The Myth Of Multitasking

Say you are checking and editing an important report, when you receive a phone call you just have to take. What do you think is the wise thing to do: stop reading the report and concentrate on speaking or continue reading as you engage in conversation? Depends on the time available, some people will answer. When you have a lot of work to do and limited time to do it in, it is tempting to try and do more than one task at a time. Recent research however indicates that people who multitask are more likely to lose the time they seek to save.

The Journal of Experimental Psychology published by the American Psychological Association recently carried the findings of research on multitasking. The researchers found evidence that people trying to multitask are unable to concentrate beyond ten minutes at a time on a single task; this, they say, can cost the company anywhere between 20 and 40 percent of its financial inflow.

How The Brain Works? 

The computer was built to make work easy for humans but now it looks like we are out to compete with this device, trying to handle many different activities at a time. It is easy for your computer to process your download, play your music, alert you on a friend’s tweet and search for information simultaneously. Unfortunately, the human brain does not function in this way.

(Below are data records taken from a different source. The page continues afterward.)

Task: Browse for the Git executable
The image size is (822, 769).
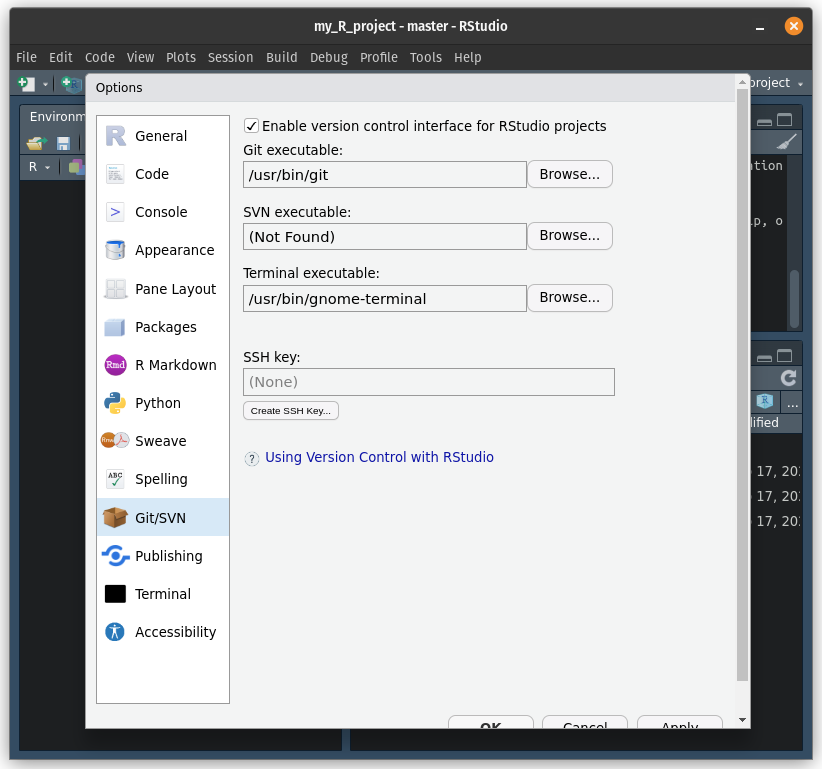Action: click(x=569, y=173)
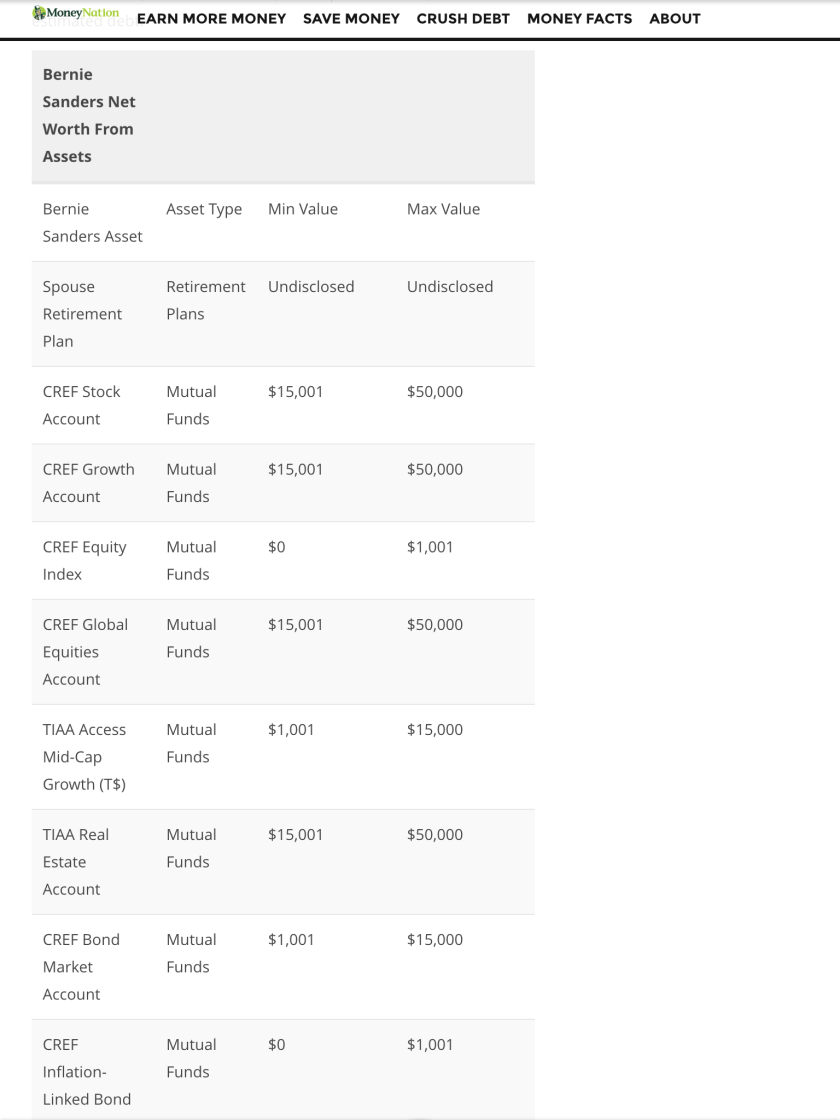The width and height of the screenshot is (840, 1120).
Task: Select the Spouse Retirement Plan cell
Action: coord(82,314)

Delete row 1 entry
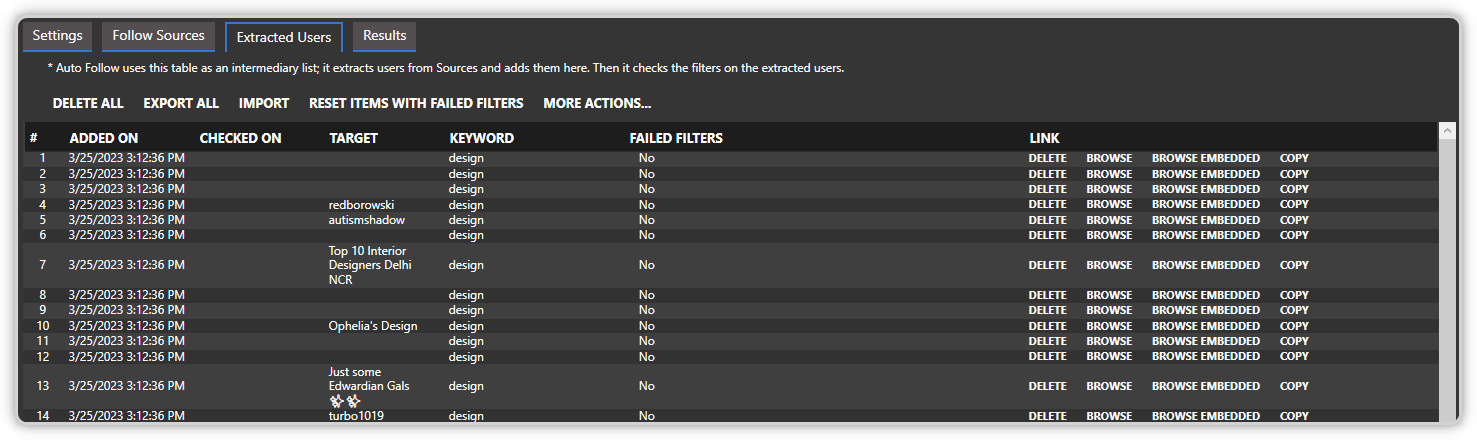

When you focus on one task, an impulse reaches the concerned part of the brain, which then results in a command being sent to the neurons responsible for executing that action. If the midst of this process, you shift focus, the brain has to move its attention from this task to the second one.

Which means it disengages itself from the first task. Add a third task in the midst of this, and it means yet another change in the working of the brain. The result: a loss of time in coming back to a state of readiness to handle the previous task.

As David E. Meyer, Ph. D, one of the scientists in the study quoted above says, “Multitasking is going to slow you down, increasing the chances of mistakes. Disruptions and interruptions are a bad deal from the standpoint of our ability to process information.”

What this indicates is that multitasking is indeed a myth, propagated by the desire to get more done in the limited time on hand. The reality is that to be able really get work done efficiently, you need to concentrate on one thing at a time, and block your brain from distractions that only interfere with its ability to do its job.